Los dos métodos generales de inmunoprecipitación son el método de captura directa y el método de captura indirecta. En la mayoría de las situaciones, el método directo es la opción predeterminada y la preferida. Sin embargo, existen ocasiones en las que es más adecuado el método indirecto, por ejemplo cuando la concentración de la proteína objetivo es baja o cuando la afinidad específica del anticuerpo por esta proteína es débil. También se utiliza la captura indirecta cuando la cinética de unión del anticuerpo a la proteína es lenta.
Los anticuerpos que son específicos para una proteína (o grupo de proteínas) en particular se inmovilizan en un sustrato de fase sólida como microperlas superparamagnéticas o en perlas microscópicas de agarosa (no magnéticas). Las perlas con anticuerpos unidos posteriormente se agregan a la mezcla de proteínas, y aquellas que son objetivo de los anticuerpos se capturan en las perlas a través de los anticuerpos; o en otras palabras, se inmunoprecipitan.

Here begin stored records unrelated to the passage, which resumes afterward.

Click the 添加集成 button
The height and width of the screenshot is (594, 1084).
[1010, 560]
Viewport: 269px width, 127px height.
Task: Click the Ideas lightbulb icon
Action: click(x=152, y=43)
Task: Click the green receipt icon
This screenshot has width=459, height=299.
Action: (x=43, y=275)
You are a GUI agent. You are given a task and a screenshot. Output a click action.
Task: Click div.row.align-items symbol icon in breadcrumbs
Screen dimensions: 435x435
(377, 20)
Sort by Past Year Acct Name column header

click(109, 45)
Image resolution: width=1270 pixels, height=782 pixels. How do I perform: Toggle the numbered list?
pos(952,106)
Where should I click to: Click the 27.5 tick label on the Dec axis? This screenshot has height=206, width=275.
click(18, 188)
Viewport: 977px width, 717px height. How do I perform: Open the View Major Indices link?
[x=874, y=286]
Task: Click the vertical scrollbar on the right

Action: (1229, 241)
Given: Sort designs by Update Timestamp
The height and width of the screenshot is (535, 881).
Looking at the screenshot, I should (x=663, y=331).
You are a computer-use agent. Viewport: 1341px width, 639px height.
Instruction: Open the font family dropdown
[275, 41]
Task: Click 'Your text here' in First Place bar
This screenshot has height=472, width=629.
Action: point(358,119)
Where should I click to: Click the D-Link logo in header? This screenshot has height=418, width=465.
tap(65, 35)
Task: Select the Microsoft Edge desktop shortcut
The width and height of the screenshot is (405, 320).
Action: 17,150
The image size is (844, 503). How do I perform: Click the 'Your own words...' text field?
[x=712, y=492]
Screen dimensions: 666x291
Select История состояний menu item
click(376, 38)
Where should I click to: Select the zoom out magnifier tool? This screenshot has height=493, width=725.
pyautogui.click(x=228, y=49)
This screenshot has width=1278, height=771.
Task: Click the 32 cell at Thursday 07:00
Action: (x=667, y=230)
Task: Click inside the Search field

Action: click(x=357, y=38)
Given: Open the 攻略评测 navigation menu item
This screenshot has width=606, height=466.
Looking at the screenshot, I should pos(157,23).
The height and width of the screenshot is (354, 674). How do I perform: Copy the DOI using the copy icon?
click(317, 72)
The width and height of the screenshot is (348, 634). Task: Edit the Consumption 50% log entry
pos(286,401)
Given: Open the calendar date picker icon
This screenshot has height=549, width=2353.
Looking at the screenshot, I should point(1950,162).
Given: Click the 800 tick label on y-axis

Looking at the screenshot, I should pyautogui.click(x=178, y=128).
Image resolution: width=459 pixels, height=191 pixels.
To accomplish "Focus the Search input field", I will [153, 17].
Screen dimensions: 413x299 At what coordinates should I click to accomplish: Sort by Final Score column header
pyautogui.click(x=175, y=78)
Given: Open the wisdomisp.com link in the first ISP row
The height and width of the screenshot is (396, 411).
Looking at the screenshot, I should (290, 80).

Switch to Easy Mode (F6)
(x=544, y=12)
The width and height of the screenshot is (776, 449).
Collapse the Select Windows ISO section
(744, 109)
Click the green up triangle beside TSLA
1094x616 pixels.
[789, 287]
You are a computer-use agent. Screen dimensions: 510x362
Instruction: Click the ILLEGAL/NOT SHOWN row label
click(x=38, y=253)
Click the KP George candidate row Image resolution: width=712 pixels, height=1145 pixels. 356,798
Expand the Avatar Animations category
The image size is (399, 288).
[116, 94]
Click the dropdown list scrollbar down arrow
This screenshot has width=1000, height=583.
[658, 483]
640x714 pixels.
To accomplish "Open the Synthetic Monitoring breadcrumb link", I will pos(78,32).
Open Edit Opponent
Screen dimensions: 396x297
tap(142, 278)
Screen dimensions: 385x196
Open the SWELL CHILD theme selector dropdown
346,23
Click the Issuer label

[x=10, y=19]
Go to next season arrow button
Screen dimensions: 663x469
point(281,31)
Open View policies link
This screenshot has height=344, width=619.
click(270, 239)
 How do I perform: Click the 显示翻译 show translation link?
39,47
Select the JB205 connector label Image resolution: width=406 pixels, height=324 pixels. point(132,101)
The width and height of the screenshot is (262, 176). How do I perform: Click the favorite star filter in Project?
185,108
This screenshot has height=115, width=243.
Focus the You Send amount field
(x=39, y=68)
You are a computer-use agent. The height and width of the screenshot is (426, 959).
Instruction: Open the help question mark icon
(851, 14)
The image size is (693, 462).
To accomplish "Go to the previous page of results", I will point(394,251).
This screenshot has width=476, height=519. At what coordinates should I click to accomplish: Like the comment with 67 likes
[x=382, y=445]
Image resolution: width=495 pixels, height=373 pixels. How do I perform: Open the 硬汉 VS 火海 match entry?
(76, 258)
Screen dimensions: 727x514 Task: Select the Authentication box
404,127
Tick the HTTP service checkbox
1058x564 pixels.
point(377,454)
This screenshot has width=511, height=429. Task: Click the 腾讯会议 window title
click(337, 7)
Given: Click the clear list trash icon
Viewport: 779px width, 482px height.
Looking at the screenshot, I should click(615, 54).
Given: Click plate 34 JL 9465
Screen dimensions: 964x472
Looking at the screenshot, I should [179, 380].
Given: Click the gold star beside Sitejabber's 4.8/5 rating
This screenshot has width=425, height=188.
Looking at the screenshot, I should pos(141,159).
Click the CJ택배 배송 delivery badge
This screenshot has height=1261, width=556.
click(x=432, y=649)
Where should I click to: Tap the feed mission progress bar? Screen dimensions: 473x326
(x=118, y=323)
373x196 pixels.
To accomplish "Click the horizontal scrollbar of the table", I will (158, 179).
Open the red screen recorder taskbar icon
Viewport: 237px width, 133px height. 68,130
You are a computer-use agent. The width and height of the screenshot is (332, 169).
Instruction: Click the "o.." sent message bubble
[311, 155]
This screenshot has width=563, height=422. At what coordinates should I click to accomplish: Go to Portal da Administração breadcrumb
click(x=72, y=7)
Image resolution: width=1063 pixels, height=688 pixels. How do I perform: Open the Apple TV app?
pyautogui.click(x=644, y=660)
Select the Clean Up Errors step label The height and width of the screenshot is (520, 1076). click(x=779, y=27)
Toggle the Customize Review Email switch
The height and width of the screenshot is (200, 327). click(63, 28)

Los anticuerpos que son específicos para una proteína en particular, o un grupo de proteínas, se añaden directamente a la mezcla de proteínas. En esta técnica, los anticuerpos aún no se han unido a un soporte en fase sólida. Así, los anticuerpos son libres de flotar alrededor de la mezcla de proteínas y unirse a sus objetivos. A medida que pasa el tiempo, se añaden perlas recubiertas de Proteína A/G a la mezcla de anticuerpos y proteínas. En este punto, los anticuerpos, que ahora están unidos a sus objetivos, se pegarán a las perlas.
A partir de este momento, los métodos de captura directos e indirectos convergen porque las muestras tienen los mismos ingredientes. Ambos métodos dan el mismo resultado final con las proteínas o los complejos proteicos unidos a los anticuerpos que a su vez se inmovilizan en las perlas.